— BEGIN SUPPLIED TEXT —

When I am in a weird or tired frame of mind, I go talk to strangers. I am personable enough and can pretty much talk to a book of stamps so it isn’t hard for me to strike up a conversation. The reason why that I go roaming is that I usually learn something kind of cool and on the other hand, there are no expectations.
I have said before I have huge commitment issues so I guess you can say I am a love and leave ‘em kind of girl,
especially when discussing things in a coffee shop or in a bar. I’m comfortable in these places. I’ve had some pretty unique conversations recently and the newscoma of old would have put on her trusty cape and ran to the computer to document all the inanities and serious coolness that I had witnessed. I’ve been going through this thing that I miss blogging for fun and I should do it more often because when you do things for dough-re-mi, they are no longer as much fun. I love talking about politics, but when it’s all you do, you sort of just want to talk about books, catfood, do zombies remember smoking cigarettes or that your dog’s breath having a high stink factor.
Well, these things entertain me.
And so I will take you to the meeting of a stranger who helped me want to write again.
There was the guy I met who was a gravedigger. He had the kindest eyes I’ve ever seen and, quite frankly, was built like you could imagine a man that works in the dirt would. Tight and sinewy, he was listening to a conversation I was having about reality television (No POLITICS or people bitching at me about politics when they don’t know me because I honestly need a break from it thus seeking out a new ear and voice) and I mentioned that I loved Deadliest Catch. I also said that staged dating reality shows make me want to stab a Hummer.
He said, “I do too. It’s a show that makes me cry and it’s real. They should win an Emmy this year.”
We went on to discuss how it was hard not to bawl when Capt. Phil died and how the finale was just as devastating as Edgar told Sig he was ready to take a break.
My gravedigger said, “Sig felt like he had done something wrong. Men do that. We hide behind anger because we can’t deal with stronger emotions because they are bruising to our very souls. We take it out on those people we care about entirely too often. We shouldn’t but we do.”
A poet … I found a man that puts coffins in the ground who was wrapping words around as if they were light feathers caught in the sun.

— END SUPPLIED TEXT —
— BEGIN DATASET SECTION —

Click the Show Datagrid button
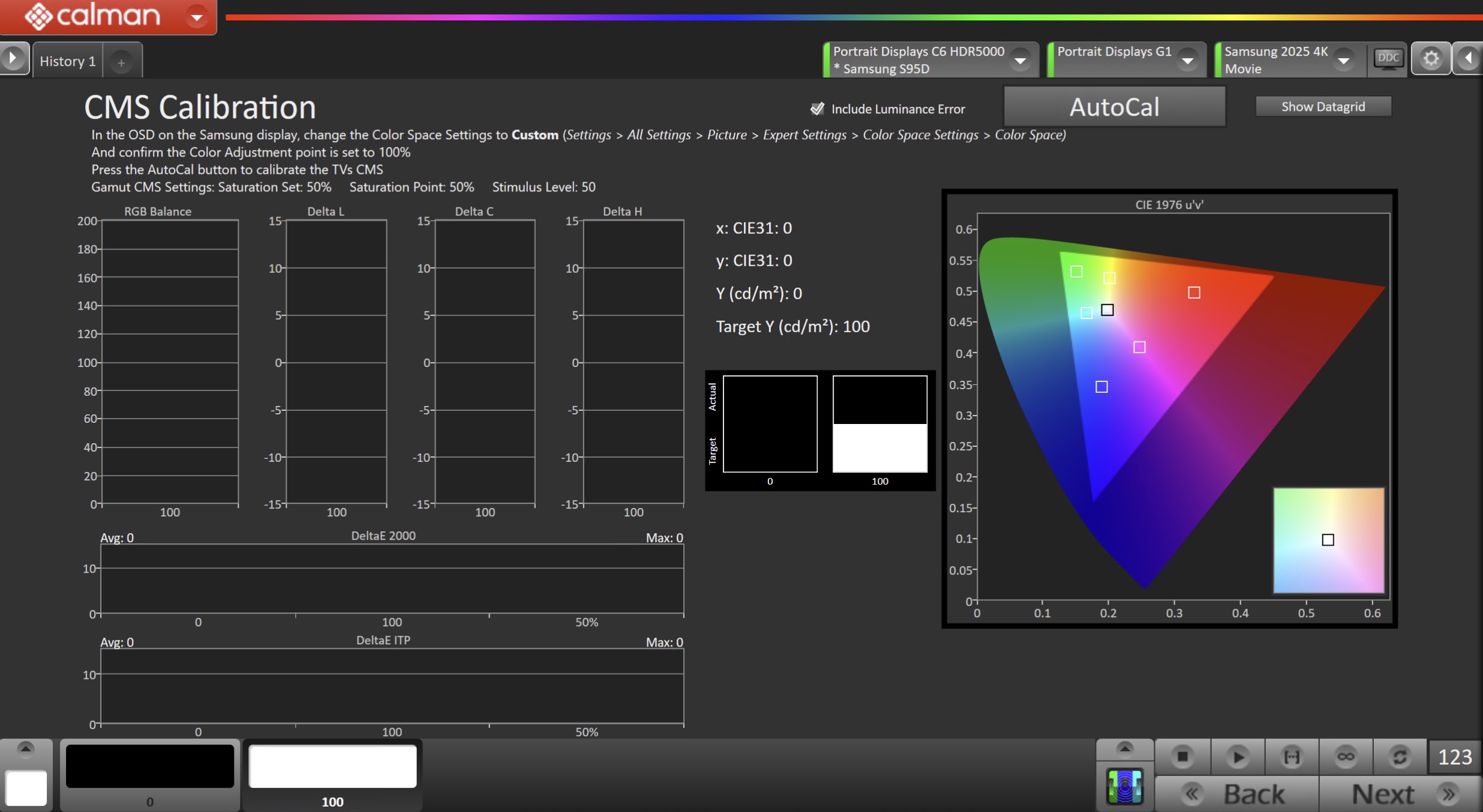 pos(1323,107)
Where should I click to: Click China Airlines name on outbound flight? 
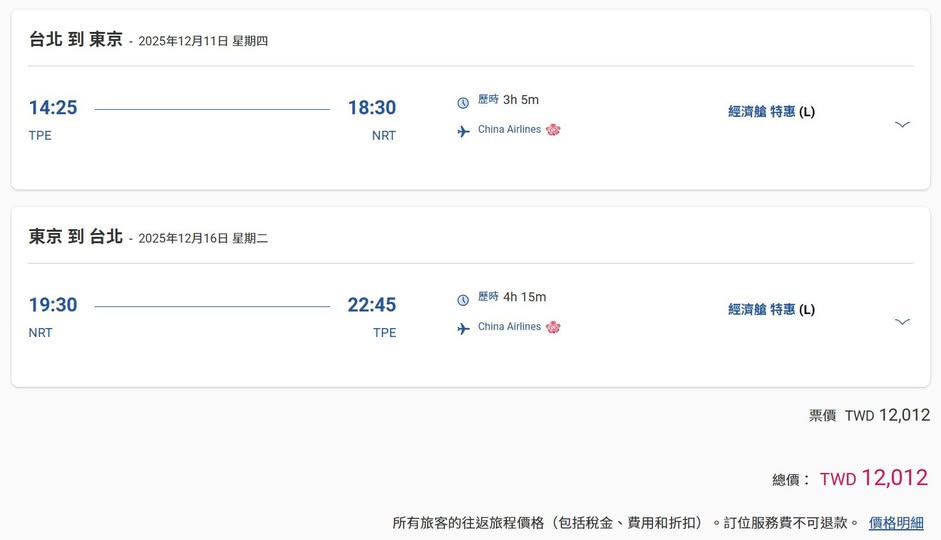coord(509,130)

— END DATASET SECTION —

## DESCRIPTION OF THE TASK
Copy out, word for word, the stretch of the piece above about talking to strangers from "We went on to" through "in the sun.".

## THE OUTPUT
We went on to discuss how it was hard not to bawl when Capt. Phil died and how the finale was just as devastating as Edgar told Sig he was ready to take a break.
My gravedigger said, “Sig felt like he had done something wrong. Men do that. We hide behind anger because we can’t deal with stronger emotions because they are bruising to our very souls. We take it out on those people we care about entirely too often. We shouldn’t but we do.”
A poet … I found a man that puts coffins in the ground who was wrapping words around as if they were light feathers caught in the sun.